##### ENTRIES PROVIDED

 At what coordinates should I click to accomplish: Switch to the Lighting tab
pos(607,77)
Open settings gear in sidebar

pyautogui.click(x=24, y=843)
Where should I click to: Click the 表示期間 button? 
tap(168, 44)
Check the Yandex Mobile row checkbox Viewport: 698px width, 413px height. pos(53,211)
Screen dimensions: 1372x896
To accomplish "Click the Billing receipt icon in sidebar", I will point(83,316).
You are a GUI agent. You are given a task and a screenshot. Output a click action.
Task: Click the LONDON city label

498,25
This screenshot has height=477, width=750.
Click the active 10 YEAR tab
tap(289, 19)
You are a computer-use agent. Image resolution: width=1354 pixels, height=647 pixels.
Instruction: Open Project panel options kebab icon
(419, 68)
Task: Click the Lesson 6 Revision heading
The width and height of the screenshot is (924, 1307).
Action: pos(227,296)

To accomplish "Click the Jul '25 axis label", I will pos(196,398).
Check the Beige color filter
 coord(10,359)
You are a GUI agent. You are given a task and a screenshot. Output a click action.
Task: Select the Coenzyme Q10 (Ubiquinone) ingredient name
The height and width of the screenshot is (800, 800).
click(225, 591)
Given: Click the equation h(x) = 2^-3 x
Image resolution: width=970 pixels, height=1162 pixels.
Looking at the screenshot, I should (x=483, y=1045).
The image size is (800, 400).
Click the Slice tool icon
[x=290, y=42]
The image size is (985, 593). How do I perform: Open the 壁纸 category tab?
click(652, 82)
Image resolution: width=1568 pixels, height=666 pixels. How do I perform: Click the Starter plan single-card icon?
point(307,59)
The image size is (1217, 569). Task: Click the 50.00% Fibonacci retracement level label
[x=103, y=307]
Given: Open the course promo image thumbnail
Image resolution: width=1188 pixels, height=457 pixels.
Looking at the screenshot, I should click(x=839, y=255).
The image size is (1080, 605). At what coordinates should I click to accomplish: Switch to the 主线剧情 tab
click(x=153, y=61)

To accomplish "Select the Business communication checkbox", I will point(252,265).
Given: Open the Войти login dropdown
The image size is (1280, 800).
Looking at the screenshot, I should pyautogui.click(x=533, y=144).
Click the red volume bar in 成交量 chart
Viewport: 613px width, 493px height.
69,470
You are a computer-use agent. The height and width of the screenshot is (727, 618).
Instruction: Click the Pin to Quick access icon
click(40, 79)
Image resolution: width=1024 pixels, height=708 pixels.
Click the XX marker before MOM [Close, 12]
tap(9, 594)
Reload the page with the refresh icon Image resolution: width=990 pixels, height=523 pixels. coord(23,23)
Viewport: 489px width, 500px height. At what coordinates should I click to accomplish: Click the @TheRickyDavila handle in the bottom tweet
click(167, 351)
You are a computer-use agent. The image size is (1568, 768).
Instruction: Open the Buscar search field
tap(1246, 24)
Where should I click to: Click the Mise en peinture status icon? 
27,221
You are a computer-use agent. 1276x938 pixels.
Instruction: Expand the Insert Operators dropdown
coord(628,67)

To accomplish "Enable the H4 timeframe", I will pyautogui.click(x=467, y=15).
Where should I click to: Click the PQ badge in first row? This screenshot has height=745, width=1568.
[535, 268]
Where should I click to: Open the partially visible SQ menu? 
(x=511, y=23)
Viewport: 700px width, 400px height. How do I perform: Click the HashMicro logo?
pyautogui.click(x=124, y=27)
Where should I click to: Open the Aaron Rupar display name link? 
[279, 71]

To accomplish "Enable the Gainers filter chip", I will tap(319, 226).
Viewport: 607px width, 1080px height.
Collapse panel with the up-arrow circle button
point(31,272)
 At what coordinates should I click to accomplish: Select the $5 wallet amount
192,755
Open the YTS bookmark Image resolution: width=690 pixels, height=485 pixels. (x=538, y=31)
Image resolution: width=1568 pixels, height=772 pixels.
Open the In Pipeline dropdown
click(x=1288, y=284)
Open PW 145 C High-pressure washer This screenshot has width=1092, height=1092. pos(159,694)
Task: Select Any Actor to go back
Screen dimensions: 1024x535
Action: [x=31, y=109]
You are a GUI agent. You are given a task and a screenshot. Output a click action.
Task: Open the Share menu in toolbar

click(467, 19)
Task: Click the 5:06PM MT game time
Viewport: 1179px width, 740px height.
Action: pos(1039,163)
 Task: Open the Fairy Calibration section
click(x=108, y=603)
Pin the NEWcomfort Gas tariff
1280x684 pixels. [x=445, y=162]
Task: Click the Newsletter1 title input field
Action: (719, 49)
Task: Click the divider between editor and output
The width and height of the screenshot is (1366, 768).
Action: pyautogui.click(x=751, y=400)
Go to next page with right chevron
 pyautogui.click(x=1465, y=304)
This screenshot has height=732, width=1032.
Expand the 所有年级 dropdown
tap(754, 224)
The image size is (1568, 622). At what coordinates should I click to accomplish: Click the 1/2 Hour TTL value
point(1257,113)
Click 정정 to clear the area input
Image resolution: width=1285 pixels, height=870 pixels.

##########

__PROBLEM REQUIREMENTS__: Return all of the entries word for word.

__FINAL ANSWER__:
 At what coordinates should I click to accomplish: Switch to the Lighting tab
pos(607,77)
Open settings gear in sidebar

pyautogui.click(x=24, y=843)
Where should I click to: Click the 表示期間 button? 
tap(168, 44)
Check the Yandex Mobile row checkbox Viewport: 698px width, 413px height. pos(53,211)
Screen dimensions: 1372x896
To accomplish "Click the Billing receipt icon in sidebar", I will point(83,316).
You are a GUI agent. You are given a task and a screenshot. Output a click action.
Task: Click the LONDON city label

498,25
This screenshot has height=477, width=750.
Click the active 10 YEAR tab
tap(289, 19)
You are a computer-use agent. Image resolution: width=1354 pixels, height=647 pixels.
Instruction: Open Project panel options kebab icon
(419, 68)
Task: Click the Lesson 6 Revision heading
The width and height of the screenshot is (924, 1307).
Action: pos(227,296)

To accomplish "Click the Jul '25 axis label", I will pos(196,398).
Check the Beige color filter
 coord(10,359)
You are a GUI agent. You are given a task and a screenshot. Output a click action.
Task: Select the Coenzyme Q10 (Ubiquinone) ingredient name
The height and width of the screenshot is (800, 800).
click(225, 591)
Given: Click the equation h(x) = 2^-3 x
Image resolution: width=970 pixels, height=1162 pixels.
Looking at the screenshot, I should (x=483, y=1045).
The image size is (800, 400).
Click the Slice tool icon
[x=290, y=42]
The image size is (985, 593). How do I perform: Open the 壁纸 category tab?
click(652, 82)
Image resolution: width=1568 pixels, height=666 pixels. How do I perform: Click the Starter plan single-card icon?
point(307,59)
The image size is (1217, 569). Task: Click the 50.00% Fibonacci retracement level label
[x=103, y=307]
Given: Open the course promo image thumbnail
Image resolution: width=1188 pixels, height=457 pixels.
Looking at the screenshot, I should click(x=839, y=255).
The image size is (1080, 605). At what coordinates should I click to accomplish: Switch to the 主线剧情 tab
click(x=153, y=61)

To accomplish "Select the Business communication checkbox", I will point(252,265).
Given: Open the Войти login dropdown
The image size is (1280, 800).
Looking at the screenshot, I should pyautogui.click(x=533, y=144).
Click the red volume bar in 成交量 chart
Viewport: 613px width, 493px height.
69,470
You are a computer-use agent. The height and width of the screenshot is (727, 618).
Instruction: Click the Pin to Quick access icon
click(40, 79)
Image resolution: width=1024 pixels, height=708 pixels.
Click the XX marker before MOM [Close, 12]
tap(9, 594)
Reload the page with the refresh icon Image resolution: width=990 pixels, height=523 pixels. coord(23,23)
Viewport: 489px width, 500px height. At what coordinates should I click to accomplish: Click the @TheRickyDavila handle in the bottom tweet
click(167, 351)
You are a computer-use agent. The image size is (1568, 768).
Instruction: Open the Buscar search field
tap(1246, 24)
Where should I click to: Click the Mise en peinture status icon? 
27,221
You are a computer-use agent. 1276x938 pixels.
Instruction: Expand the Insert Operators dropdown
coord(628,67)

To accomplish "Enable the H4 timeframe", I will pyautogui.click(x=467, y=15).
Where should I click to: Click the PQ badge in first row? This screenshot has height=745, width=1568.
[535, 268]
Where should I click to: Open the partially visible SQ menu? 
(x=511, y=23)
Viewport: 700px width, 400px height. How do I perform: Click the HashMicro logo?
pyautogui.click(x=124, y=27)
Where should I click to: Open the Aaron Rupar display name link? 
[279, 71]

To accomplish "Enable the Gainers filter chip", I will tap(319, 226).
Viewport: 607px width, 1080px height.
Collapse panel with the up-arrow circle button
point(31,272)
 At what coordinates should I click to accomplish: Select the $5 wallet amount
192,755
Open the YTS bookmark Image resolution: width=690 pixels, height=485 pixels. (x=538, y=31)
Image resolution: width=1568 pixels, height=772 pixels.
Open the In Pipeline dropdown
click(x=1288, y=284)
Open PW 145 C High-pressure washer This screenshot has width=1092, height=1092. pos(159,694)
Task: Select Any Actor to go back
Screen dimensions: 1024x535
Action: [x=31, y=109]
You are a GUI agent. You are given a task and a screenshot. Output a click action.
Task: Open the Share menu in toolbar

click(467, 19)
Task: Click the 5:06PM MT game time
Viewport: 1179px width, 740px height.
Action: pos(1039,163)
 Task: Open the Fairy Calibration section
click(x=108, y=603)
Pin the NEWcomfort Gas tariff
1280x684 pixels. [x=445, y=162]
Task: Click the Newsletter1 title input field
Action: (719, 49)
Task: Click the divider between editor and output
The width and height of the screenshot is (1366, 768).
Action: pyautogui.click(x=751, y=400)
Go to next page with right chevron
 pyautogui.click(x=1465, y=304)
This screenshot has height=732, width=1032.
Expand the 所有年级 dropdown
tap(754, 224)
The image size is (1568, 622). At what coordinates should I click to accomplish: Click the 1/2 Hour TTL value
point(1257,113)
Click 정정 to clear the area input
Image resolution: width=1285 pixels, height=870 pixels.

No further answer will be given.